## WHAT THE EXERCISE ASKS
Repeat what the lines below say, word for word, and skip every image.

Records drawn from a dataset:
━━━

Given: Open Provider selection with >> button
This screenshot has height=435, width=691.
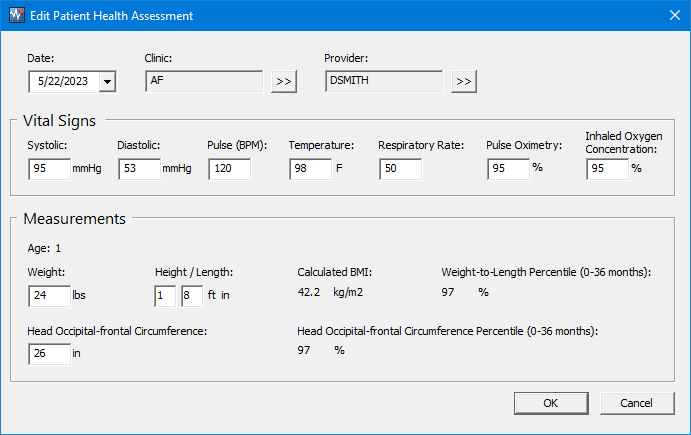Looking at the screenshot, I should coord(464,82).
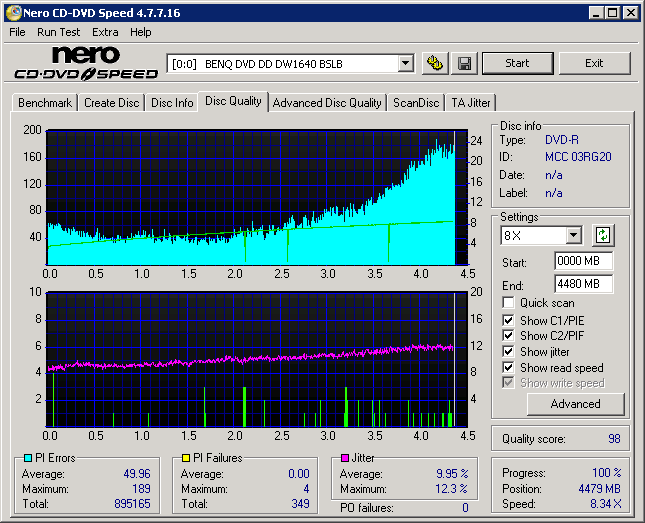Open the Extra menu
Screen dimensions: 645x523
coord(105,32)
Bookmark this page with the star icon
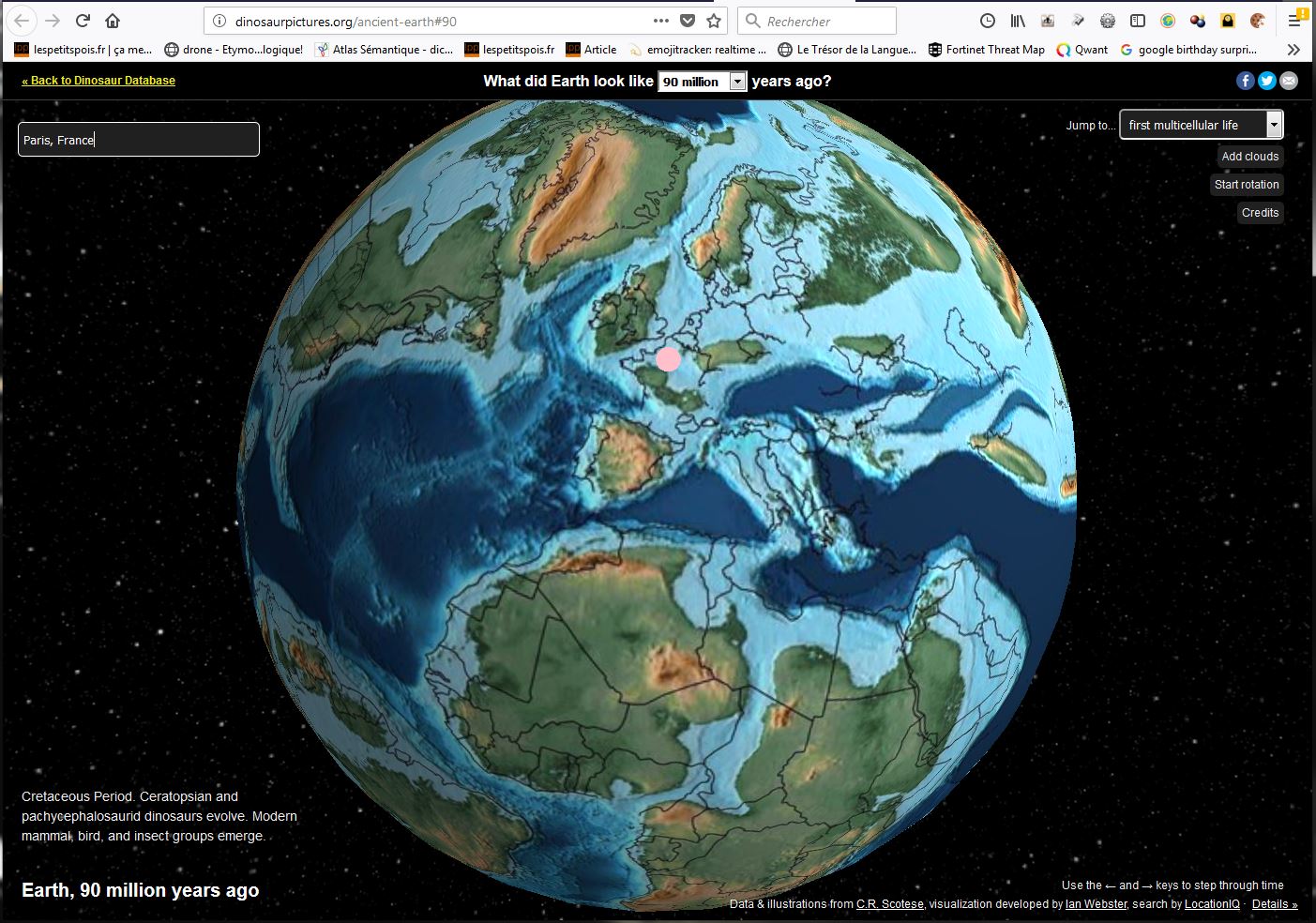 pyautogui.click(x=714, y=21)
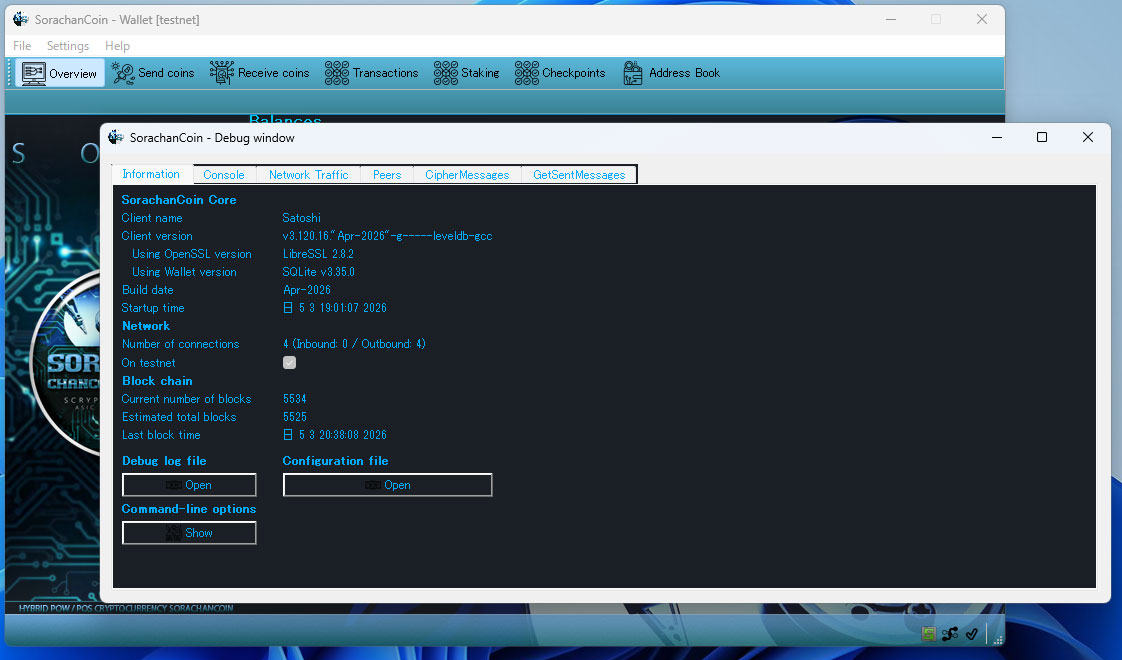Open the Configuration file
1122x660 pixels.
coord(387,485)
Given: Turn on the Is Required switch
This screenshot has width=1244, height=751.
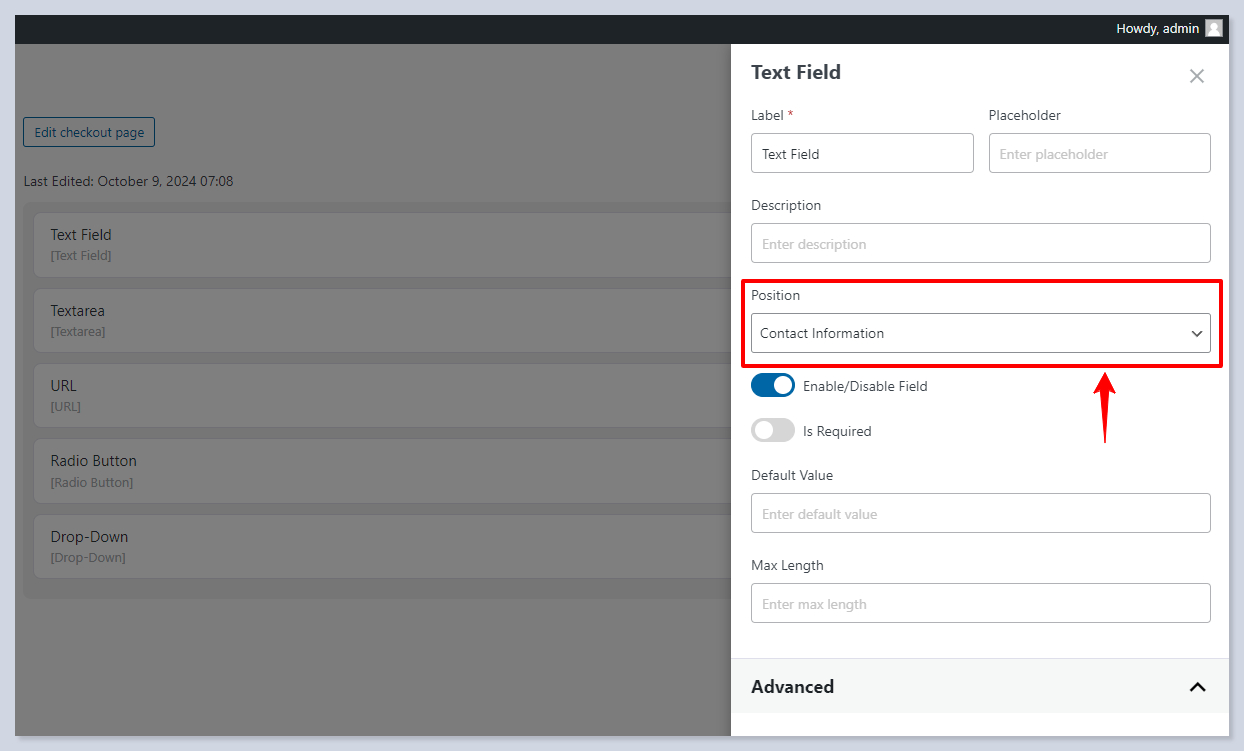Looking at the screenshot, I should coord(773,431).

━━━

## RESPONSE BELOW
Given: Open Provider selection with >> button
This screenshot has height=435, width=691.
Looking at the screenshot, I should coord(464,82).
Open the Extra menu
Screen dimensions: 645x523
coord(105,32)
Bookmark this page with the star icon
 pyautogui.click(x=714, y=21)
Open the Configuration file
1122x660 pixels.
coord(387,485)
Given: Turn on the Is Required switch
This screenshot has width=1244, height=751.
Looking at the screenshot, I should coord(773,431).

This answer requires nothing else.